Policy environments can further increase the cost of innovation. Professor Tiffin shared examples of institutions receiving donated scientific equipment but still facing high import taxes and duties - costs that can delay research progress and weaken institutional competitiveness. The Fellows stressed the need to treat research infrastructure as a strategic national asset rather than a taxable luxury.

Talent retention also remains under pressure. Weak incentives, short-term academic contracts, and limited career stability continue to push skilled researchers out of the continent. Product-driven enterprises and stronger innovation ecosystems were highlighted as critical to retaining talent, building institutional memory, and enabling meaningful diaspora engagement.

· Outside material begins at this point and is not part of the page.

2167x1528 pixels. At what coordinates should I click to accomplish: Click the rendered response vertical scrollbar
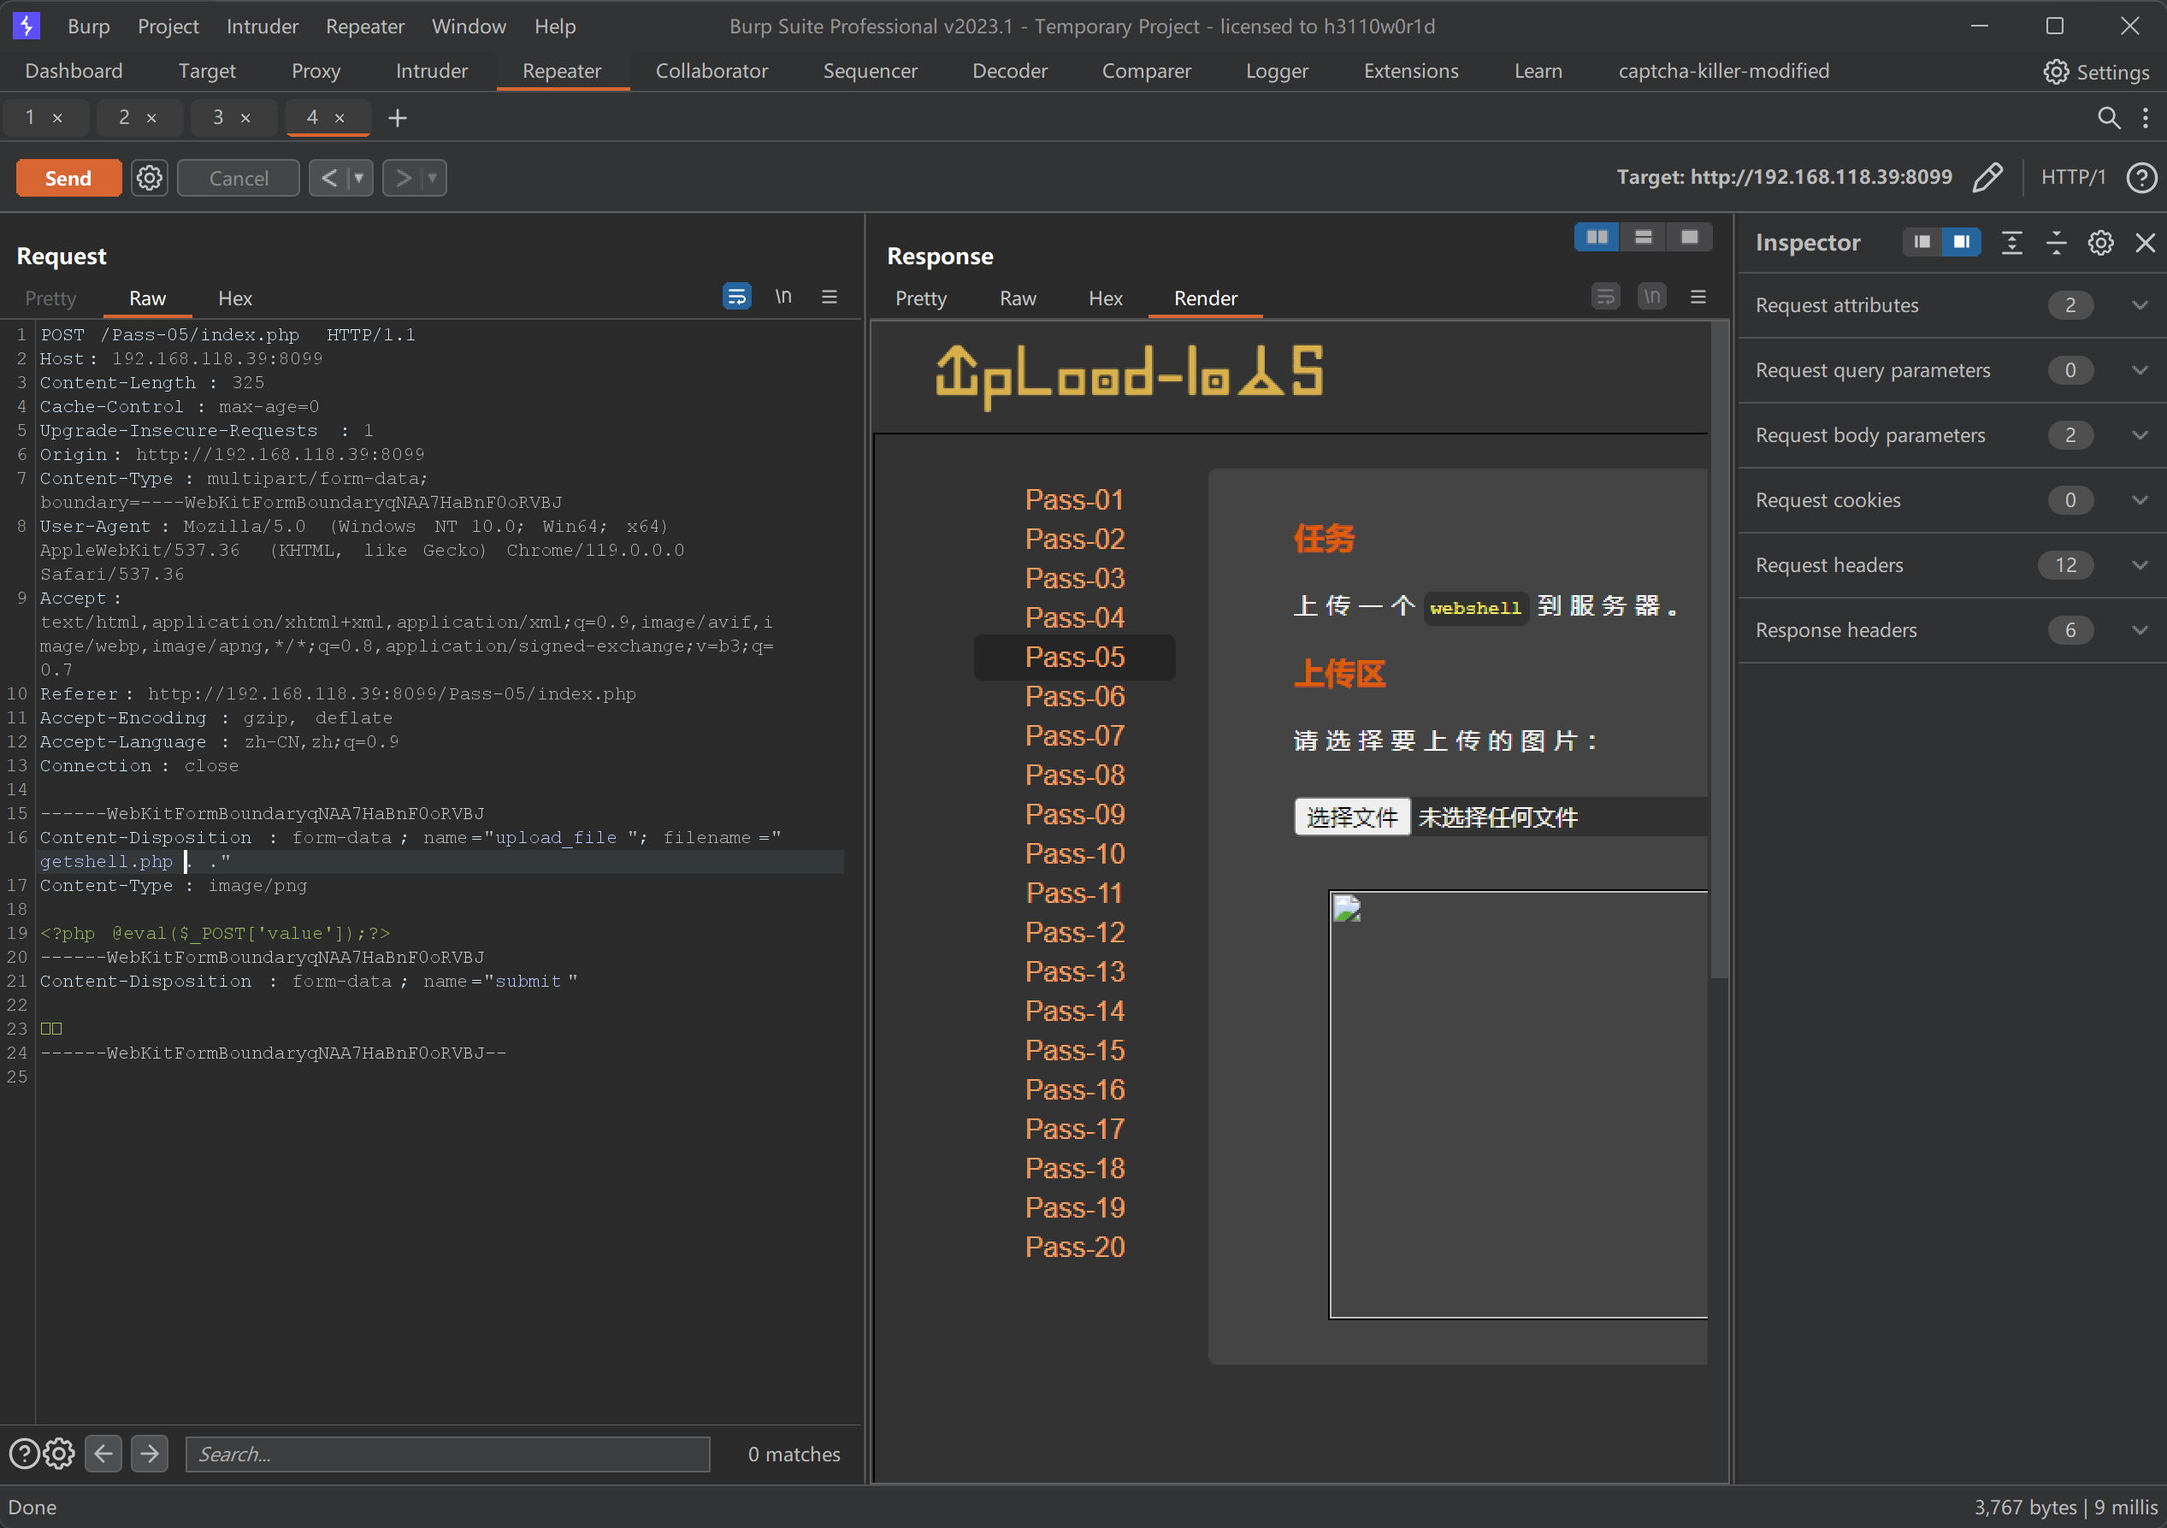[1718, 651]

Dr Vincent Okungu, reinforced the economic case for investment in research - particularly in health. He described health R&D not as a cost, but as long-term economic infrastructure. Sustained investment in locally led innovation strengthens health systems, supports workforce productivity, and reduces reliance on imported technologies. He urged governments and partners to move away from fragmented, short-term funding toward predictable, long-term financing models capable of supporting programme continuity and product development in areas of high disease burden.

Rather than stopping at diagnosis, the discussion also advanced practical reforms that governments and partners can implement in the near term. These included establishing national R&D priority frameworks aligned to economic outcomes; creating public–private derisking mechanisms to crowd in investment; introducing fiscal and regulatory incentives to reduce the cost of innovation, including duty exemptions for research equipment; developing R&D transparency dashboards to track investment and outcomes; institutionalising translation pathways linking universities to industry; and strengthening structured diaspora investment and collaboration mechanisms.

Together, these actions point to a clear shift in focus. Africa is not short on ideas or talent. The challenge now is financing, governing, and scaling innovation into solutions that deliver real economic and societal returns.

The next decade must be defined by execution. Governments, investors, and partners should rally around well-supported products that demonstrate clear returns, as these successes are what will shift market confidence and unlock sustained private capital. Ultimately, proving that African science generates long-term economic value is the only way to secure enduring investment and maintain our momentum.